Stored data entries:
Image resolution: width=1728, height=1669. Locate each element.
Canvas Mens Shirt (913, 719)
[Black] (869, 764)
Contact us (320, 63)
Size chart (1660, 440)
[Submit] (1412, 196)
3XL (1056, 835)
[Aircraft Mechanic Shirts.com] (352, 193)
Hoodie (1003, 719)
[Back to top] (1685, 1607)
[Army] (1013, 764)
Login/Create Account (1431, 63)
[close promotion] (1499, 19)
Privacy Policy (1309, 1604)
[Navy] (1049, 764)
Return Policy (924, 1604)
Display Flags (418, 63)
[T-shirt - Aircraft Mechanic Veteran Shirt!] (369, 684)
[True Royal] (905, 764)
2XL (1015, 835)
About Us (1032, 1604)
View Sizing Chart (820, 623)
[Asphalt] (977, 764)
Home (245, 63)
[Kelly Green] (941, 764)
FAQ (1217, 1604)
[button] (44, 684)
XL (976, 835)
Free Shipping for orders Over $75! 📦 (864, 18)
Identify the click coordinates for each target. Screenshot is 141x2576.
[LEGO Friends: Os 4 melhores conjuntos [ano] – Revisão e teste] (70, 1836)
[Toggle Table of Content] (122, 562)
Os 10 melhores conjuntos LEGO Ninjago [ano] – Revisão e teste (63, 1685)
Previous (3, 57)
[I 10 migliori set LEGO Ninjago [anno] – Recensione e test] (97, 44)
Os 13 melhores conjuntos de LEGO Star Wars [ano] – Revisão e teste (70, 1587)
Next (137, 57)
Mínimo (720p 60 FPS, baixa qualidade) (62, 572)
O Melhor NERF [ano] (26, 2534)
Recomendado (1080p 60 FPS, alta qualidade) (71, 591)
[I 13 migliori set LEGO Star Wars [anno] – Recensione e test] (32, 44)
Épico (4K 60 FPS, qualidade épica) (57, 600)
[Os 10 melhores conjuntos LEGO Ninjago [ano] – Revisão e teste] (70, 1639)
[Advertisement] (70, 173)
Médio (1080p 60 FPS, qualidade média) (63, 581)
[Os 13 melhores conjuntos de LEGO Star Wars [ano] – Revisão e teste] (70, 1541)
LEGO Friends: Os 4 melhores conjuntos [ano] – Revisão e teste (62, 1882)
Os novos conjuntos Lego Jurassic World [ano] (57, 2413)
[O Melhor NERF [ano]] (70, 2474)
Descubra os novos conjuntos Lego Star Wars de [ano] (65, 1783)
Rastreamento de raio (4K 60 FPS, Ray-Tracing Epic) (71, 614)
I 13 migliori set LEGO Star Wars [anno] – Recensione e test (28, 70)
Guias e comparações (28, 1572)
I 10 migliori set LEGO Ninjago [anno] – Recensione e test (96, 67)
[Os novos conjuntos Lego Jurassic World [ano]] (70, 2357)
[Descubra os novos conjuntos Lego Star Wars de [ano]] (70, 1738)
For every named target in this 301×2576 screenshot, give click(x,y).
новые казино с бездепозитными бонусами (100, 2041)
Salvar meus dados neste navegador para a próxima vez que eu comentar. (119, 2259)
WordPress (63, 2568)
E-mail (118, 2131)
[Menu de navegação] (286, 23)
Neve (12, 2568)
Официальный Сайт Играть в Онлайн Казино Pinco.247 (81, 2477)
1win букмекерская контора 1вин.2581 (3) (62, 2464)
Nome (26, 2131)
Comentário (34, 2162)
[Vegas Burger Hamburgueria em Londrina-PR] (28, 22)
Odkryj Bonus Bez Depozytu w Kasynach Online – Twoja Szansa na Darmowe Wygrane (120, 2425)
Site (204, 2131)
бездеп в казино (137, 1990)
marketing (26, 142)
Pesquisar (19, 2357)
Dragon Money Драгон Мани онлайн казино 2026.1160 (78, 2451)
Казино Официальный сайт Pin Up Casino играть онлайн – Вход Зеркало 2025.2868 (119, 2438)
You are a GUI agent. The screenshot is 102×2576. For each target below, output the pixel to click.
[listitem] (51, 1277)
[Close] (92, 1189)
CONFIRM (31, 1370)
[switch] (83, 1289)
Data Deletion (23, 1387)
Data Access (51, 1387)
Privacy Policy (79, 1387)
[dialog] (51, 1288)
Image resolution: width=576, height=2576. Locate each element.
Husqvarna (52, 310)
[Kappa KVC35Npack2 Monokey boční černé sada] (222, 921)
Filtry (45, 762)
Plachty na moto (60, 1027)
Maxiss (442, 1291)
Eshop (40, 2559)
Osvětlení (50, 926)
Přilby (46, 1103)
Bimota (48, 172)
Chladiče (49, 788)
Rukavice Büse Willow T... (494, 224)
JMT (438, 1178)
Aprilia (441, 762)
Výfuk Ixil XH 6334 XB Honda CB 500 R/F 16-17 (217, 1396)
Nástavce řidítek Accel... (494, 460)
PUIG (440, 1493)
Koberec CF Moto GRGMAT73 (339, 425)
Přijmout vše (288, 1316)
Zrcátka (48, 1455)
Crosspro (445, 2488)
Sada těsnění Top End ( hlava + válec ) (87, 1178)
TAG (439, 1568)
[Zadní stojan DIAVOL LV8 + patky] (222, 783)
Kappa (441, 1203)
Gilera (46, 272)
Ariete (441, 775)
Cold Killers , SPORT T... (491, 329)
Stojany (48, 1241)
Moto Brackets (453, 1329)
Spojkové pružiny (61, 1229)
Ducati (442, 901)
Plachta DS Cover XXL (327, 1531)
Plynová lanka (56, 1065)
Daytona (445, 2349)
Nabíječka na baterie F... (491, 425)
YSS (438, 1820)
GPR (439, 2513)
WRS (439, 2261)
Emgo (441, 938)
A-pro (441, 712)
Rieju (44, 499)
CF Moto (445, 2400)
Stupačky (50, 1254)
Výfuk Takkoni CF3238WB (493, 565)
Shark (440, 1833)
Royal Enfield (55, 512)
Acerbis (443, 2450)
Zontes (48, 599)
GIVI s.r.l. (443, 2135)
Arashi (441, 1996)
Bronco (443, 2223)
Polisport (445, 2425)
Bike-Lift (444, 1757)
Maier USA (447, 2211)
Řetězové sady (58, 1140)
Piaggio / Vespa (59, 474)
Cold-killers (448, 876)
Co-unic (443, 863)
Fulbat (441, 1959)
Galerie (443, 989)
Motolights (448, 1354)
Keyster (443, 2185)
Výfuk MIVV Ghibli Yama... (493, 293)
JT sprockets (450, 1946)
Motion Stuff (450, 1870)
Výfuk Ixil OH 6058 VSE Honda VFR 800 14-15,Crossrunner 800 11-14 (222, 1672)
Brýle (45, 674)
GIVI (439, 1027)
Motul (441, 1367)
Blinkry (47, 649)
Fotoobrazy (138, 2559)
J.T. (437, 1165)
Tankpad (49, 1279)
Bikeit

WHAT THIS TASK INVOLVES:
Copy each line of the data above without altering a single character.

TASK RESPONSE:
Image resolution: width=1728, height=1669. Locate each element.
Canvas Mens Shirt (913, 719)
[Black] (869, 764)
Contact us (320, 63)
Size chart (1660, 440)
[Submit] (1412, 196)
3XL (1056, 835)
[Aircraft Mechanic Shirts.com] (352, 193)
Hoodie (1003, 719)
[Back to top] (1685, 1607)
[Army] (1013, 764)
Login/Create Account (1431, 63)
[close promotion] (1499, 19)
Privacy Policy (1309, 1604)
[Navy] (1049, 764)
Return Policy (924, 1604)
Display Flags (418, 63)
[T-shirt - Aircraft Mechanic Veteran Shirt!] (369, 684)
[True Royal] (905, 764)
2XL (1015, 835)
About Us (1032, 1604)
View Sizing Chart (820, 623)
[Asphalt] (977, 764)
Home (245, 63)
[Kelly Green] (941, 764)
FAQ (1217, 1604)
[button] (44, 684)
XL (976, 835)
Free Shipping for orders Over $75! 📦 (864, 18)
Identify the click coordinates for each target. Screenshot is 141x2576.
[LEGO Friends: Os 4 melhores conjuntos [ano] – Revisão e teste] (70, 1836)
[Toggle Table of Content] (122, 562)
Os 10 melhores conjuntos LEGO Ninjago [ano] – Revisão e teste (63, 1685)
Previous (3, 57)
[I 10 migliori set LEGO Ninjago [anno] – Recensione e test] (97, 44)
Os 13 melhores conjuntos de LEGO Star Wars [ano] – Revisão e teste (70, 1587)
Next (137, 57)
Mínimo (720p 60 FPS, baixa qualidade) (62, 572)
O Melhor NERF [ano] (26, 2534)
Recomendado (1080p 60 FPS, alta qualidade) (71, 591)
[I 13 migliori set LEGO Star Wars [anno] – Recensione e test] (32, 44)
Épico (4K 60 FPS, qualidade épica) (57, 600)
[Os 10 melhores conjuntos LEGO Ninjago [ano] – Revisão e teste] (70, 1639)
[Advertisement] (70, 173)
Médio (1080p 60 FPS, qualidade média) (63, 581)
[Os 13 melhores conjuntos de LEGO Star Wars [ano] – Revisão e teste] (70, 1541)
LEGO Friends: Os 4 melhores conjuntos [ano] – Revisão e teste (62, 1882)
Os novos conjuntos Lego Jurassic World [ano] (57, 2413)
[O Melhor NERF [ano]] (70, 2474)
Descubra os novos conjuntos Lego Star Wars de [ano] (65, 1783)
Rastreamento de raio (4K 60 FPS, Ray-Tracing Epic) (71, 614)
I 13 migliori set LEGO Star Wars [anno] – Recensione e test (28, 70)
Guias e comparações (28, 1572)
I 10 migliori set LEGO Ninjago [anno] – Recensione e test (96, 67)
[Os novos conjuntos Lego Jurassic World [ano]] (70, 2357)
[Descubra os novos conjuntos Lego Star Wars de [ano]] (70, 1738)
For every named target in this 301×2576 screenshot, give click(x,y).
новые казино с бездепозитными бонусами (100, 2041)
Salvar meus dados neste navegador para a próxima vez que eu comentar. (119, 2259)
WordPress (63, 2568)
E-mail (118, 2131)
[Menu de navegação] (286, 23)
Neve (12, 2568)
Официальный Сайт Играть в Онлайн Казино Pinco.247 (81, 2477)
1win букмекерская контора 1вин.2581 (3) (62, 2464)
Nome (26, 2131)
Comentário (34, 2162)
[Vegas Burger Hamburgueria em Londrina-PR] (28, 22)
Odkryj Bonus Bez Depozytu w Kasynach Online – Twoja Szansa na Darmowe Wygrane (120, 2425)
Site (204, 2131)
бездеп в казино (137, 1990)
marketing (26, 142)
Pesquisar (19, 2357)
Dragon Money Драгон Мани онлайн казино 2026.1160 (78, 2451)
Казино Официальный сайт Pin Up Casino играть онлайн – Вход Зеркало 2025.2868 (119, 2438)
You are a GUI agent. The screenshot is 102×2576. For each target below, output the pixel to click.
[listitem] (51, 1277)
[Close] (92, 1189)
CONFIRM (31, 1370)
[switch] (83, 1289)
Data Deletion (23, 1387)
Data Access (51, 1387)
Privacy Policy (79, 1387)
[dialog] (51, 1288)
Image resolution: width=576, height=2576. Locate each element.
Husqvarna (52, 310)
[Kappa KVC35Npack2 Monokey boční černé sada] (222, 921)
Filtry (45, 762)
Plachty na moto (60, 1027)
Maxiss (442, 1291)
Eshop (40, 2559)
Osvětlení (50, 926)
Přilby (46, 1103)
Bimota (48, 172)
Chladiče (49, 788)
Rukavice Büse Willow T... (494, 224)
JMT (438, 1178)
Aprilia (441, 762)
Výfuk Ixil XH 6334 XB Honda CB 500 R/F 16-17 (217, 1396)
Nástavce řidítek Accel... (494, 460)
PUIG (440, 1493)
Koberec CF Moto GRGMAT73 (339, 425)
Přijmout vše (288, 1316)
Zrcátka (48, 1455)
Crosspro (445, 2488)
Sada těsnění Top End ( hlava + válec ) (87, 1178)
TAG (439, 1568)
[Zadní stojan DIAVOL LV8 + patky] (222, 783)
Kappa (441, 1203)
Gilera (46, 272)
Ariete (441, 775)
Cold Killers , SPORT T... (491, 329)
Stojany (48, 1241)
Moto Brackets (453, 1329)
Spojkové pružiny (61, 1229)
Ducati (442, 901)
Plachta DS Cover XXL (327, 1531)
Plynová lanka (56, 1065)
Daytona (445, 2349)
Nabíječka na baterie F... (491, 425)
YSS (438, 1820)
GPR (439, 2513)
WRS (439, 2261)
Emgo (441, 938)
A-pro (441, 712)
Rieju (44, 499)
CF Moto (445, 2400)
Stupačky (50, 1254)
Výfuk Takkoni CF3238WB (493, 565)
Shark (440, 1833)
Royal Enfield (55, 512)
Acerbis (443, 2450)
Zontes (48, 599)
GIVI s.r.l. (443, 2135)
Arashi (441, 1996)
Bronco (443, 2223)
Polisport (445, 2425)
Bike-Lift (444, 1757)
Maier USA (447, 2211)
Řetězové sady (58, 1140)
Piaggio / Vespa (59, 474)
Cold-killers (448, 876)
Co-unic (443, 863)
Fulbat (441, 1959)
Galerie (443, 989)
Motolights (448, 1354)
Keyster (443, 2185)
Výfuk MIVV Ghibli Yama... (493, 293)
JT sprockets (450, 1946)
Motion Stuff (450, 1870)
Výfuk Ixil OH 6058 VSE Honda VFR 800 14-15,Crossrunner 800 11-14 (222, 1672)
Brýle (45, 674)
GIVI (439, 1027)
Motul (441, 1367)
Blinkry (47, 649)
Fotoobrazy (138, 2559)
J.T. (437, 1165)
Tankpad (49, 1279)
Bikeit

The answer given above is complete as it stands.